* WHAT THE EXERCISE ASKS *
Each record must be output exactly and in full.

* AVAILABLE DATA *
* * *
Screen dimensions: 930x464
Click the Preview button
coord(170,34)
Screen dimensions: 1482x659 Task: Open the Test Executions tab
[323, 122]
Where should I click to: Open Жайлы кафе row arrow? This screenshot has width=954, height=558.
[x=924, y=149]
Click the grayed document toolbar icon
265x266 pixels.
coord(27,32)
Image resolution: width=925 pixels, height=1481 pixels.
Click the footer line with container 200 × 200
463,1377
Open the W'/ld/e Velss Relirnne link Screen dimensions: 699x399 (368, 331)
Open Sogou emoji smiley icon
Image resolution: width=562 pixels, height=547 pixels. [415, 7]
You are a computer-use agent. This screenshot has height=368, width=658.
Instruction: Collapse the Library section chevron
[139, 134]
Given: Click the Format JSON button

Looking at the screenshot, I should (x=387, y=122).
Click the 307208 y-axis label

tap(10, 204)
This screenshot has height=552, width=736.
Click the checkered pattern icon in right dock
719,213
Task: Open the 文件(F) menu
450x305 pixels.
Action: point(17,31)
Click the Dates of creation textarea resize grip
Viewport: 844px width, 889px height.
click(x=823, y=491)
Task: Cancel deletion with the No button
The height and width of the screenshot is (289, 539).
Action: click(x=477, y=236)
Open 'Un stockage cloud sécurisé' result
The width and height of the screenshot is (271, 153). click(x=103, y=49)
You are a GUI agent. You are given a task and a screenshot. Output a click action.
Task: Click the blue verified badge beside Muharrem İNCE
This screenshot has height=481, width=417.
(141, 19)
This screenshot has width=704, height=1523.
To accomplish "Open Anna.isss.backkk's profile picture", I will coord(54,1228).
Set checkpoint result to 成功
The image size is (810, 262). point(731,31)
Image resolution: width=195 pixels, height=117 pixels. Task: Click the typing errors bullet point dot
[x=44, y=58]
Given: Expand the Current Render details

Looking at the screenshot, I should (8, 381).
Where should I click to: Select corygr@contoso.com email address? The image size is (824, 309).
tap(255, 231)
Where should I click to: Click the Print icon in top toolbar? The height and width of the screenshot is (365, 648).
* * *
* WRITTEN REPLY *
Screen dimensions: 930x464
Click the Preview button
coord(170,34)
Screen dimensions: 1482x659 Task: Open the Test Executions tab
[323, 122]
Where should I click to: Open Жайлы кафе row arrow? This screenshot has width=954, height=558.
[x=924, y=149]
Click the grayed document toolbar icon
265x266 pixels.
coord(27,32)
Image resolution: width=925 pixels, height=1481 pixels.
Click the footer line with container 200 × 200
463,1377
Open the W'/ld/e Velss Relirnne link Screen dimensions: 699x399 (368, 331)
Open Sogou emoji smiley icon
Image resolution: width=562 pixels, height=547 pixels. [415, 7]
You are a computer-use agent. This screenshot has height=368, width=658.
Instruction: Collapse the Library section chevron
[139, 134]
Given: Click the Format JSON button

Looking at the screenshot, I should (x=387, y=122).
Click the 307208 y-axis label

tap(10, 204)
This screenshot has height=552, width=736.
Click the checkered pattern icon in right dock
719,213
Task: Open the 文件(F) menu
450x305 pixels.
Action: point(17,31)
Click the Dates of creation textarea resize grip
Viewport: 844px width, 889px height.
click(x=823, y=491)
Task: Cancel deletion with the No button
The height and width of the screenshot is (289, 539).
Action: click(x=477, y=236)
Open 'Un stockage cloud sécurisé' result
The width and height of the screenshot is (271, 153). click(x=103, y=49)
You are a GUI agent. You are given a task and a screenshot. Output a click action.
Task: Click the blue verified badge beside Muharrem İNCE
This screenshot has height=481, width=417.
(141, 19)
This screenshot has width=704, height=1523.
To accomplish "Open Anna.isss.backkk's profile picture", I will coord(54,1228).
Set checkpoint result to 成功
The image size is (810, 262). point(731,31)
Image resolution: width=195 pixels, height=117 pixels. Task: Click the typing errors bullet point dot
[x=44, y=58]
Given: Expand the Current Render details

Looking at the screenshot, I should (8, 381).
Where should I click to: Select corygr@contoso.com email address? The image size is (824, 309).
tap(255, 231)
Where should I click to: Click the Print icon in top toolbar? The height and width of the screenshot is (365, 648).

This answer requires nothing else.